Syscall Sandboxing with seccomp-BPF (on Yocto)

When a network-connected application on an embedded device gets compromised, the attacker’s first move is typically to spawn a shell or execute additional tools. This tutorial demonstrates how to use seccomp-BPF to block process spawning at the kernel level, limiting the blast radius of a successful exploit. Even if an attacker gains code execution within your application, they cannot break out to a shell.

This approach is used in production by Chrome, Docker, systemd, and Android. There are no secrets involved and nothing to leak—the kernel simply enforces a syscall policy. The application either works correctly or dies loudly when attempting a blocked operation.

All files required for this tutorial are provided inline below. Create the layer structure and copy the code blocks into the respective files.

Yocto Project version compatibility

Yocto Project Codename Supported
5.0 Scarthgap
4.0 Kirkstone

Earlier releases may work but have not been tested. The kernel configuration options required (CONFIG_SECCOMP and CONFIG_SECCOMP_FILTER) have been available since Linux 3.5. See seccomp(2) for the system call documentation.

Prerequisites

This tutorial assumes a working Yocto build environment. Your build host must satisfy the standard Yocto Project requirements. If you prefer reproducible builds with kas, see Using kas to reproduce your Yocto builds.

The threat model

Any code that processes external input is attack surface. This includes:

  • Network services — HTTP endpoints, MQTT subscribers, REST APIs, or any socket-based communication. A malformed request can trigger buffer overflows or injection vulnerabilities.
  • Configuration files — Applications parsing YAML, JSON, XML, or custom formats from /etc, /data, or user-writable locations. A crafted configuration file can exploit parser vulnerabilities or trigger unintended code paths.
  • Peripheral input — Serial data, USB devices, or sensor readings that are parsed without sufficient validation.

The common pattern: untrusted data reaches a parser, and a vulnerability in that parser grants the attacker code execution within the application’s context.
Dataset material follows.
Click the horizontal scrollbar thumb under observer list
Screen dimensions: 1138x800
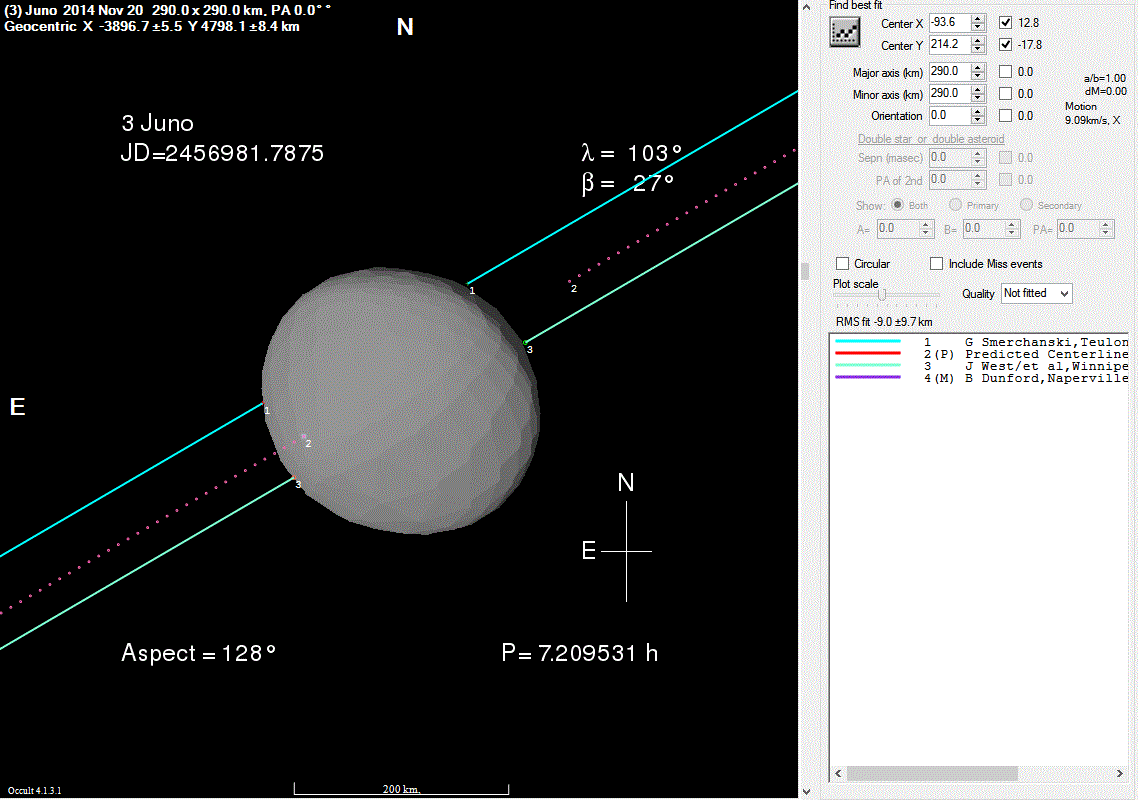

Traditional security measures focus on preventing the initial breach, but defense in depth assumes that breaches will occur and limits the damage.

Once an attacker has code execution, their next step is typically to:

  1. Spawn a shell (execve("/bin/sh", ...))
  2. Download and execute additional tools
  3. Pivot to other processes or systems

With seccomp-BPF, we block these post-exploitation steps at the kernel level:

  • Process spawning (execve, fork, clone) — prevents shell execution and tool deployment
  • Process debugging (ptrace) — prevents injection into other processes
  • System modification (mount, chmod) — prevents persistence mechanisms

The filter is applied by the application itself before processing untrusted input. Once loaded, the kernel enforces it—the application cannot remove or weaken the filter, and neither can an attacker who has compromised it.

Layer structure

Create a layer named meta-devicedojo-seccomp. First, set up the directory structure:

mkdir -p meta-devicedojo-seccomp/conf
cd meta-devicedojo-seccomp

The complete layer will have this structure:

meta-devicedojo-seccomp/
├── conf/
│   └── layer.conf
├── recipes-demo/
│   └── images/
│   │   └── devicedojo-seccomp-image.bb
│   └── seccomp-demo/
│       ├── seccomp-demo_1.0.bb
│       └── files/
│           └── seccomp-demo.c
└── recipes-kernel/
    └── linux/
        ├── linux-yocto_%.bbappend
        └── files/
            └── seccomp.cfg

Layer configuration

cat > conf/layer.conf << 'EOF'
BBPATH .= ":${LAYERDIR}"

BBFILES += "${LAYERDIR}/recipes-*/*/*.bb \
            ${LAYERDIR}/recipes-*/*/*.bbappend"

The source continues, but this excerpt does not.